Aktuelles Lexikon:Volksverhetzung

Ein Straftatbestand, der nicht für geschlossene Chatgruppen gilt - auch wenn die Teilnehmer Polizisten sind.

Von Annette Ramelsberger

Paragraf 130 des Strafgesetzbuchs regelt einen Straftatbestand, den es in vielen anderen Staaten nicht gibt und der nur aus der deutschen Geschichte heraus zu erklären ist, in der ganzen Gruppen von Menschen das Lebensrecht abgesprochen wurde. Es geht um die "Volksverhetzung". Sie wird mit Freiheitsstrafe von drei Monaten bis zu fünf Jahren bestraft.
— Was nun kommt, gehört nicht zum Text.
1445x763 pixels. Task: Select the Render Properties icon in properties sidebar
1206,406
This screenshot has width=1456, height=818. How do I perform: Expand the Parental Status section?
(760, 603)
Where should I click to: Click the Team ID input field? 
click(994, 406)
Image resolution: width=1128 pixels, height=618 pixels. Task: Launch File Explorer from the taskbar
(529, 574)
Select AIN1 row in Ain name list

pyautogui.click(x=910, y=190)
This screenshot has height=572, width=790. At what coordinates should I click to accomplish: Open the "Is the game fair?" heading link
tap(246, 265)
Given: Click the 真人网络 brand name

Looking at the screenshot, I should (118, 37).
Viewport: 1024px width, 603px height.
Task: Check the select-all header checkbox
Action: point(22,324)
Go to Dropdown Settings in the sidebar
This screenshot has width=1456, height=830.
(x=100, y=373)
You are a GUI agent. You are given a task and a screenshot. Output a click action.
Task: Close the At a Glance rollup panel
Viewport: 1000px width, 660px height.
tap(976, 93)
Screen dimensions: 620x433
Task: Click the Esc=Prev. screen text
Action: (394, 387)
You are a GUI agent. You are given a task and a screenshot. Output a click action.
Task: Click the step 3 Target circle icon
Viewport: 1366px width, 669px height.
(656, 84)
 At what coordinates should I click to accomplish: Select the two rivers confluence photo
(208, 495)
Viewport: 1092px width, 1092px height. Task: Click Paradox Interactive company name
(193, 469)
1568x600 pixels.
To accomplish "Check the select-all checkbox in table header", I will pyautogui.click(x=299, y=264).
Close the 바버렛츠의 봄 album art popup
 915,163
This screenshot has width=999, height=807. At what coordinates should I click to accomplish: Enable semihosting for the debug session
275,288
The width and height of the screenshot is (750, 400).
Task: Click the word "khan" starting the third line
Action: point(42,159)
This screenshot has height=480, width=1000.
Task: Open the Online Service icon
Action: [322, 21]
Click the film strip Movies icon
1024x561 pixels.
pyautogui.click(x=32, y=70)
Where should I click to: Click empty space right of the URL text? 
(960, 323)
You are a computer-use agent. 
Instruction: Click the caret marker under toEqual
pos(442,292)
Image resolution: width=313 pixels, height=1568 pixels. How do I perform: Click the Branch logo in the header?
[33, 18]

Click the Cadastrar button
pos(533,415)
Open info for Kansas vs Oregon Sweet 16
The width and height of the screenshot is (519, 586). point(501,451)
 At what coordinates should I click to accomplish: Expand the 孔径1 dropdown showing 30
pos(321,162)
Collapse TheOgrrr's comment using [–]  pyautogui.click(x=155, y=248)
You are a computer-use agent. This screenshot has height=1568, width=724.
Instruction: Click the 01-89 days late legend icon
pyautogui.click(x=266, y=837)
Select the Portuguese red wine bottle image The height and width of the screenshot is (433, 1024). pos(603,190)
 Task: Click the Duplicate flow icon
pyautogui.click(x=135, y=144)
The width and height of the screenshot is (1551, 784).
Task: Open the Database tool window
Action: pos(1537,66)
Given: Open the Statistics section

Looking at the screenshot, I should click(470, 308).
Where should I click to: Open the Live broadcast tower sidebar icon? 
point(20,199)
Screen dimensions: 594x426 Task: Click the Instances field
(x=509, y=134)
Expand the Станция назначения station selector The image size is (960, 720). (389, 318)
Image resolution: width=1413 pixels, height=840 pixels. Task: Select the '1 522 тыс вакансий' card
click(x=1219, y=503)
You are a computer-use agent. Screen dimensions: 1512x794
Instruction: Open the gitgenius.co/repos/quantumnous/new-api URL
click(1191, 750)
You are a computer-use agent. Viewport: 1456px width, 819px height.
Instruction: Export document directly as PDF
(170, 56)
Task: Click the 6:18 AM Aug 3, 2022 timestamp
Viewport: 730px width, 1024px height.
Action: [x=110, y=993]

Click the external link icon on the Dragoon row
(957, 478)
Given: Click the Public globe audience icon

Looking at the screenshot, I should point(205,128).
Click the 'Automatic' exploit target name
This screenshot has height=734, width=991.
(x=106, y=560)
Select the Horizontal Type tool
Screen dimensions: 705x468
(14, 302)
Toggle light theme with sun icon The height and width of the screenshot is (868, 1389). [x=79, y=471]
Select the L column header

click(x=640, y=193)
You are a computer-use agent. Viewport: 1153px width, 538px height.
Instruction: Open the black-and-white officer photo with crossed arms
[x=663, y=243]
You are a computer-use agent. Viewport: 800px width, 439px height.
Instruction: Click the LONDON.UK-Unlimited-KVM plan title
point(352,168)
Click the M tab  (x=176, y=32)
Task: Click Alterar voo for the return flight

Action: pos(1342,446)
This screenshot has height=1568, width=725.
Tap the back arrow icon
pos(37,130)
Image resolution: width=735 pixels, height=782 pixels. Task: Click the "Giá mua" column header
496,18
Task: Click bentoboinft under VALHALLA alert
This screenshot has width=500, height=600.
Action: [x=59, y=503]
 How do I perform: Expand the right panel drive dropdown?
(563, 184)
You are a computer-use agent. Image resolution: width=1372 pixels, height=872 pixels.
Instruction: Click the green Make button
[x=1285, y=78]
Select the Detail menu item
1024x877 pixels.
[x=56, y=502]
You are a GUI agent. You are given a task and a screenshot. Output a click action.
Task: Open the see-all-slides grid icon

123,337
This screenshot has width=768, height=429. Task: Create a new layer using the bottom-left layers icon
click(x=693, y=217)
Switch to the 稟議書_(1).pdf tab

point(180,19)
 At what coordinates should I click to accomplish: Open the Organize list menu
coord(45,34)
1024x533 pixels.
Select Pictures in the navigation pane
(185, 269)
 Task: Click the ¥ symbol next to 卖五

Strafbar ist, zum Hass gegen Teile der Bevölkerung aufzustacheln, zu Gewalt- oder Willkürmaßnahmen gegen diese Gruppen aufzufordern oder sie zu beschimpfen, böswillig verächtlich zu machen oder zu verleumden. Vergangenes Jahr hat der Bundestag das Gesetz um eine weitere Variante ergänzt: Auch das Leugnen oder gröbliche Verharmlosen von Völkermord, Verbrechen gegen die Menschlichkeit und Kriegsverbrechen fallen nun unter den Paragraf 130. Was Volksverhetzung ist und was nicht, darüber wird immer wieder vor Gericht gestritten. Voraussetzung dafür ist, dass die Taten geeignet sind, den öffentlichen Frieden zu stören. Wer nur zu Hause hetzt, stört den öffentlichen Frieden nicht. Das Landgericht Frankfurt hat gerade entschieden, eine Anklage gegen Polizisten nicht zuzulassen, die ihren Hass gegen Juden, Migranten, Behinderte und Frauen in einer geschlossenen Chatgruppe auslebten. Sie waren also unter sich - und verhetzten nicht das Volk.